:: TASK DETAILS ::
Output nothing but the lines from the one holding "Instruction: Select the Confirmer step label" to the end of the listing. Reproduce them exactly, without the pictures.

◆ ◆ ◆ ◆ ◆ ◆ ◆

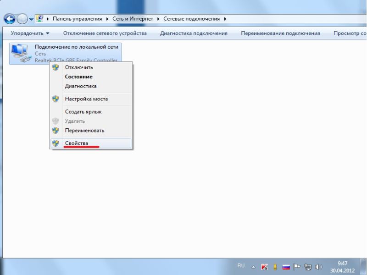Open recent pages dropdown next to Forward button

click(x=31, y=19)
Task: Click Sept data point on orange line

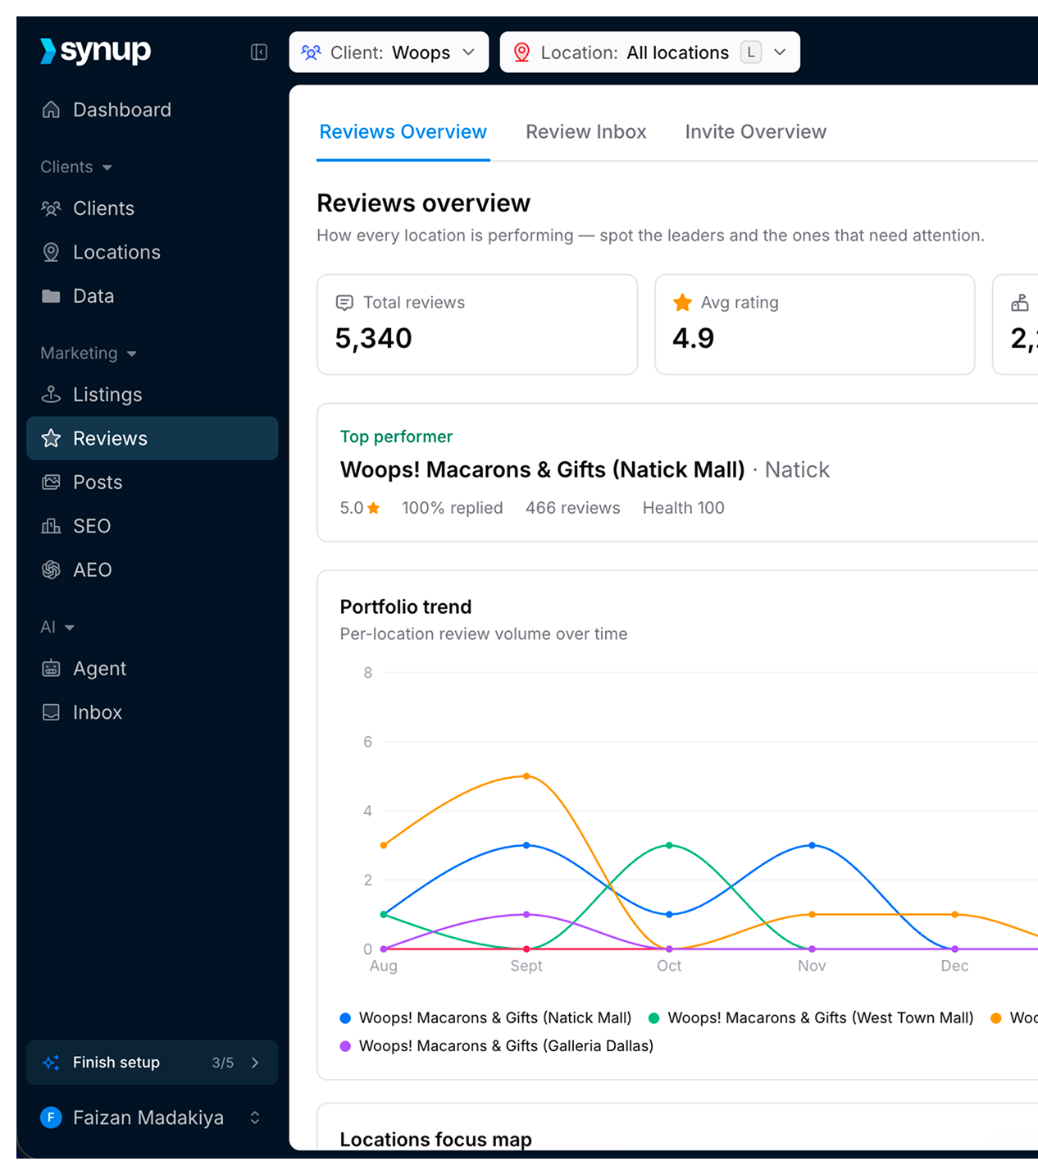Action: pyautogui.click(x=526, y=776)
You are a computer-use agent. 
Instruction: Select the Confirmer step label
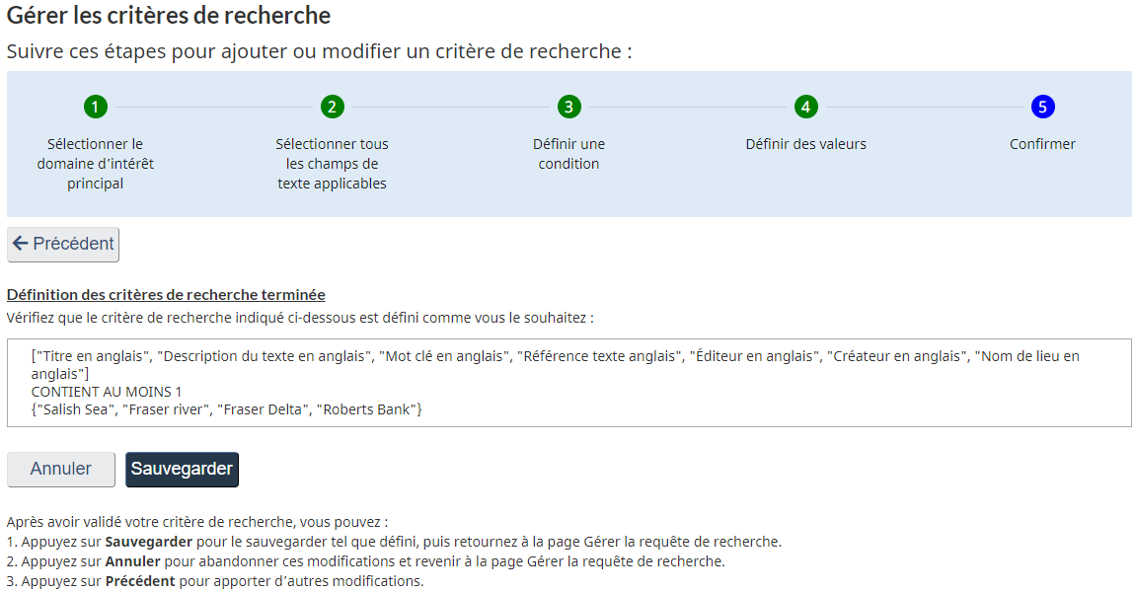pos(1043,143)
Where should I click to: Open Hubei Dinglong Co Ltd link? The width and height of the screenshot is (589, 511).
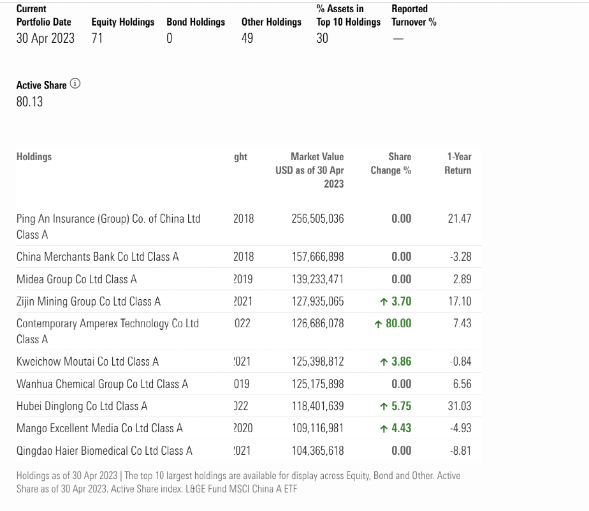coord(82,406)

◆ ◆ ◆ ◆ ◆ ◆ ◆

:: EXPECTED ANSWER ::
Instruction: Select the Confirmer step label
pos(1043,143)
Where should I click to: Open Hubei Dinglong Co Ltd link? The width and height of the screenshot is (589, 511).
coord(82,406)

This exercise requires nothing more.